I absolutely love this uni spaghetti or spaghetti ai ricci di mare or whatever you want to call this poverty food. All I know is that I'll eat it over and over again and be a richer man for it.
2121 Sawtelle Blvd
West Los Angeles, CA
Diana, yes, go! Google some recipes. Go to Quality Seafood on the Redondo Bch Pier for fresh, live uni.
Brandon, just checked Angelini's website. The spaghetti ai ricci di mare isn't on the regular menu. Was it a special or maybe an older menu?
Stuffy Cheaks, oooooh, uni double down!! You so cwazy!! But sounds heavenly!!! I'll double up next time. Thanx!
Great post. :) I love Uni Spaghetti, and Blue Marlin has some gems worth trying (that one being one of them :).
If you go back, give their Homemade Japanese Curry a try. They're one of the few places around town that doesn't use MSG nor Corn Starch / Flour to thicken their Curry. (Disclaimer: I haven't been back to Blue Marlin in ~1.25 years so I'm not sure how the Curry is nowadays but it was great back then. :)

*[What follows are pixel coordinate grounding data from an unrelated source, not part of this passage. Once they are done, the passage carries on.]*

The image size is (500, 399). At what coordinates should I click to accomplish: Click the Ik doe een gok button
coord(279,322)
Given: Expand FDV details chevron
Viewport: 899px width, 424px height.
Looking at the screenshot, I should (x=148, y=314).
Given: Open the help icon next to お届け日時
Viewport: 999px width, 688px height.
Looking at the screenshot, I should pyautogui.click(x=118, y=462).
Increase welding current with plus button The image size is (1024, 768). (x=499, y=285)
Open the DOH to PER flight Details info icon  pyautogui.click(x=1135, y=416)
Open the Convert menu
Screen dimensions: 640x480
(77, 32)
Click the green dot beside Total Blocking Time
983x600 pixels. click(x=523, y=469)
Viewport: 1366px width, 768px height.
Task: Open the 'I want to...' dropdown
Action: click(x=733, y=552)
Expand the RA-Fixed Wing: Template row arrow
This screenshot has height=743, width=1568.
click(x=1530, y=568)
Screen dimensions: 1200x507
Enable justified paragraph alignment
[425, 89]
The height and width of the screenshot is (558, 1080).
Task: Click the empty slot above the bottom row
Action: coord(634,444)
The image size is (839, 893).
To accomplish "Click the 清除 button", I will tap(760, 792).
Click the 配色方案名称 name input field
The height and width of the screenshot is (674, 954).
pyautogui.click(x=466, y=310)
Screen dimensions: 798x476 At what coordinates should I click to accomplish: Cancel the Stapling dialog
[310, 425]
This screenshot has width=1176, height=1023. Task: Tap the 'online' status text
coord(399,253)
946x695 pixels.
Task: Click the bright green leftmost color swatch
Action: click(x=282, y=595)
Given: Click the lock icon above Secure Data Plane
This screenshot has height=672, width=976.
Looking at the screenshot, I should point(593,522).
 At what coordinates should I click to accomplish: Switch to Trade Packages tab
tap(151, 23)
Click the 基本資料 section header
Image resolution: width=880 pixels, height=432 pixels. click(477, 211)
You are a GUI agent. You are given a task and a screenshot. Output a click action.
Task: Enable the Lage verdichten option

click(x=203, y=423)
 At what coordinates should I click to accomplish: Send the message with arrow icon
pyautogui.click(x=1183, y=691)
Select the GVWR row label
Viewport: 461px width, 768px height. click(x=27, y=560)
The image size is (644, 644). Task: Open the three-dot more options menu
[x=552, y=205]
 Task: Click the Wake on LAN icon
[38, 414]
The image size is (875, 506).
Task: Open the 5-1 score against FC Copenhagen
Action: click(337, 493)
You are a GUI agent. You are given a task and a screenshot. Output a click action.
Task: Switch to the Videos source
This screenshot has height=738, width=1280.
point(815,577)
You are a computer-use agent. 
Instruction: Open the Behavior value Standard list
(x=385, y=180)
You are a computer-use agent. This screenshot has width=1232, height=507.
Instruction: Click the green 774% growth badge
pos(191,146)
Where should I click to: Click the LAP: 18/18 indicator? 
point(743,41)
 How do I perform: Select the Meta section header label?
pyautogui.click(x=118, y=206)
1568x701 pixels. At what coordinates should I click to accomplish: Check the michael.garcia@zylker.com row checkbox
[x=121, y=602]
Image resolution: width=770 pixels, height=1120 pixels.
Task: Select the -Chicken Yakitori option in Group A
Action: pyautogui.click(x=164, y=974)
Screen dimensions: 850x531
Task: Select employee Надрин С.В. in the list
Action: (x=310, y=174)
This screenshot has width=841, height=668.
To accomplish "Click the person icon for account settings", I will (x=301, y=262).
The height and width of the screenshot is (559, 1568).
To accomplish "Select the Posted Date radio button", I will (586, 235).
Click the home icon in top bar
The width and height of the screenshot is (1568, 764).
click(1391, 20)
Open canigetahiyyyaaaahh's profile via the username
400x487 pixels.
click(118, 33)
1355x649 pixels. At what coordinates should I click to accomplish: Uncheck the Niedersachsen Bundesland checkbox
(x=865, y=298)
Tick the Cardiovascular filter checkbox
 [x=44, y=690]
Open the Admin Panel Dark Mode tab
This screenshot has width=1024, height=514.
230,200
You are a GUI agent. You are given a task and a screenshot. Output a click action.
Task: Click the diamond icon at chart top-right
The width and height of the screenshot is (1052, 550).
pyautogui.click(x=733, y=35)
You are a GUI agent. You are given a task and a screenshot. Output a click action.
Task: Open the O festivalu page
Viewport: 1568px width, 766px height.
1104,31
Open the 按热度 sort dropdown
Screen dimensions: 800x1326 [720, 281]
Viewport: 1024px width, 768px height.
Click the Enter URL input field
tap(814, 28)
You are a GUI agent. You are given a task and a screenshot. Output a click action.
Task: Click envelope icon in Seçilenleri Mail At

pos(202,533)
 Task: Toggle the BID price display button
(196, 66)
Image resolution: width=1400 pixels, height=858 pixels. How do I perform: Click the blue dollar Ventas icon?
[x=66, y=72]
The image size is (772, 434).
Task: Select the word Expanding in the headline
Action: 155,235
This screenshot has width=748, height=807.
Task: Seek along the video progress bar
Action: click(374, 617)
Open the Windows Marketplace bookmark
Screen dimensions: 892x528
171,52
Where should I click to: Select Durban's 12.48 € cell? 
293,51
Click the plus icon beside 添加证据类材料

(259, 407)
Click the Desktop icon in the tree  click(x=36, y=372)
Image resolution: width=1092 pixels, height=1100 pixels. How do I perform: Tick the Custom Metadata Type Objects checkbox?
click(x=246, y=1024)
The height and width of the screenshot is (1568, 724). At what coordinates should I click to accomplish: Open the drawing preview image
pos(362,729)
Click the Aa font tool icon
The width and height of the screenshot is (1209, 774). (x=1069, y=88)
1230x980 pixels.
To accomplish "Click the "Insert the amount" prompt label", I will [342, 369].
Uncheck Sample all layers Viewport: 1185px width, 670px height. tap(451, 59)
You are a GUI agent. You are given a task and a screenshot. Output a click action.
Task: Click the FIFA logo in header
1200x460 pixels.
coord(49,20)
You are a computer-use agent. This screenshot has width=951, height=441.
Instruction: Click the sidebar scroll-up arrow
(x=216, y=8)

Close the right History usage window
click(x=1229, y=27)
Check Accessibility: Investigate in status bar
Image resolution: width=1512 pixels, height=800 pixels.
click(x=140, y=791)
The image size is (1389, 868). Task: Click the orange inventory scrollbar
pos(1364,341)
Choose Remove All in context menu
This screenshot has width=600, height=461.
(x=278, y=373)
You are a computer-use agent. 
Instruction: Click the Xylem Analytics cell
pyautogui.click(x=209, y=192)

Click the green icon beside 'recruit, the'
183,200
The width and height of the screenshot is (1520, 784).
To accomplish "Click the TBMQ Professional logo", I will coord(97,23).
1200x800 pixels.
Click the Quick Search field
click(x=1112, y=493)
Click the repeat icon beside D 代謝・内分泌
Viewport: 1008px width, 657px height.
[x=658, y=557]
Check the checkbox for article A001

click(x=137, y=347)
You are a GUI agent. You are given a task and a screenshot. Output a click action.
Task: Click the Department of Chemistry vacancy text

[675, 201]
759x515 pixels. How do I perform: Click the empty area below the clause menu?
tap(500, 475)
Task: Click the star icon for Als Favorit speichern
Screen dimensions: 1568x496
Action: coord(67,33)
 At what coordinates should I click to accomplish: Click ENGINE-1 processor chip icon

Exile Kiss, thanks for the tip. I love a good curry, especially when it's done right like that!
Sharing is caring! ;) Give me a heads up next time!!
This seems like an easy enough plate to make so long as you procure the freshest of sea urchin. My suggestion is to head down to Redondo and get live urchin. Or maybe some of the more local seafood purveyors carry the live or, at least, very fresh stuff. Also, there are a couple of different unis you can get. One type is from California, the one typically found in our local sushi places and seafood restaurants. The other is a Japanese uni which is smaller. Enjoy!